Apocalypse Now (2001) - 53 new min. with nothing to watch

I’ve just seen the new long version of AN and was amazed how dull it became after the 53 new minuttes. The movie became over 3 hours long. :mad:

Much fuzz about nothing is a sentense that comes to my mind.

The restored footage includes the French plantation scenes with Aurore Clement and Christian Marquand, as well as scenes from the crew meeting the Playmates later on. (dull, dull dull) Stik to the short version instead.

I suspect that this release was only ade to earn more money.
The Star Wars triology and the Exorcist had some new stuff that was worth to see, but that was not the case with AN. Infact, it made the movie worse.
What do you dopers mean about this ?

I’ve got to agree that I don’t think added footage added anything to the movie.

My impression after seeing it was that there was definitely a reason why said footage was initially left out of the movie.

Some things shouldn’t be messed with.

No, the footage doesn’t add to much to the movie, that is why it was removed in the first place.

However, I was impressed by the way it fit seamlessly into the film. And, for some reason, the French Plantation scene is one that developed almost mythical status.

The best thing to do is consider Redux the directors cut of the movie. Watch other directors cuts and they mostly add footage that was cut to trim running time. Very rarely does the directors cut change the movie in a substantial way (obvious case is the DC of Blade Runner).

Well, I liked seeing Willard steal Kilgore’s surf board; after all, he’s on an important mission, and all Kilgore is interested in is surfing, so it’s fun to see him get some kind of revenge. Also, it’s the only moment in the film where he does anything to endear himself to the crew of the boat taking him toward Kurtz.

The playmate sequence is interesting in a bizarre, funny kind of way, and it’s the first sign of Lance turning from clean-cut surfer dude into the silent face-painting phantom he becomes by the film’s end.

The French plantation scene is also interesting. It’s as if we’ve left present times behind and gone into the past, into recent history, a sort of stop on the way to the primeval encounter with Kurtz.

Having said all this in favor of the new footage, I have to admit that none of it was absolutely crucial.
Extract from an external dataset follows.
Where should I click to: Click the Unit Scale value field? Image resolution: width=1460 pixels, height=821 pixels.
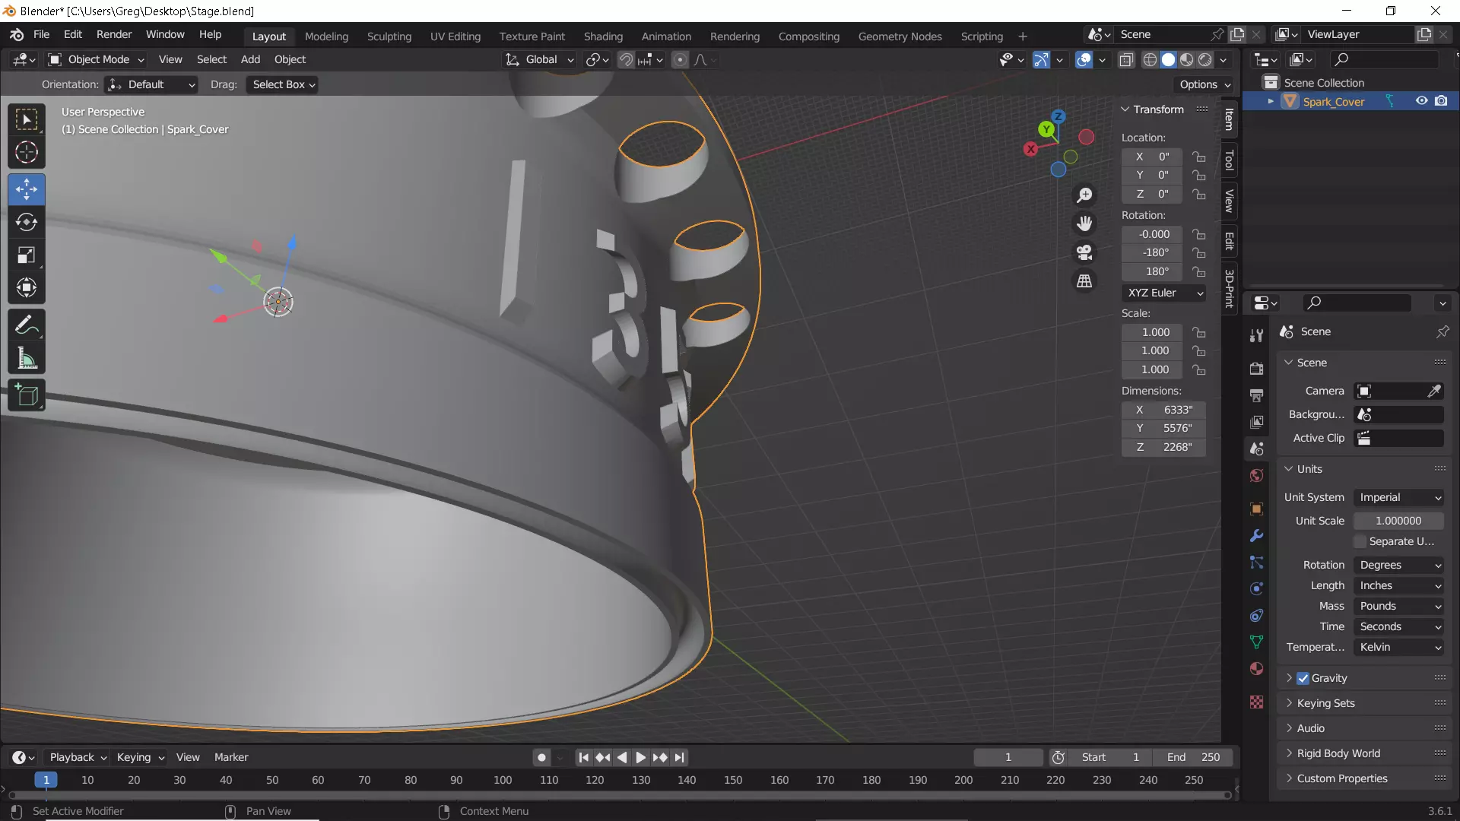point(1398,521)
Its presence now reminds you that you could see and understand the film without it, and for the most part it doesn’t really “inform” the rest of the film; that is, it doens’t increase your understanding of what you saw before. In other words, you don’t interpret the old footage in a new way, based on having seen the new footage.

I think the new footage seriously undermines Willard’s character and makes an already overrated movie demonstrably worse. All I kept thinking was–Doesn’t he have a job to do? But Willard stealing the surfboard is totally out-of-character, as is proposing to whore out the Playmates. Is this what a Special Forces/Secret Ops guy would do on such a dangerous mission? In the original, Willard serves as a stark contrast to all the screw-ups and whack-job soldiers portrayed–here he’s no better than anyone else, so why should I care about him? The Playmate scene struck me as particularly gratuitous; the point he makes humorously during the stageshow disaster he hammers away at again with this ugly scene. I liked the fact that Kilgore & the Playmates entered in & out of Willard’s existence, but he didn’t care about either of them because he’s focused single-mindedly on his task. Cool and professional, not impulsive and immature. Coppola also makes his point quite fittingly in his portrayal of Kilgore; it shows a certain insecurity that he has to “take the piss” out of him by restating the obvious (that’s he’s a jingoistic loon w/twisted priorities).

The French plantation is interesting in some of the political talk, but it goes on way too long, and shows that Coppola may have pulled the film off as allegory, but the nitty-gritty of politics isn’t his strong suit (or at least he can’t demonstrate why this scene should matter). By this point, you couldn’t blame the viewer for forgetting why Willard was out there in the first place. The mounting tension building through the film has been defused. The funeral scene is nice, though, and the entire sequence is quite strikingly lit.

The sequence that makes the biggest impression is Brando’s with the Time magazine. That works well, but it’s hard to tell how that impacts things as a whole because we’re well into Hour #3 by this point and are just waiting for the gaseous thing to end. Walter Murch has few equals in the industry, but it’s a shame he wasted so much time and effort on such an ill-conceived project.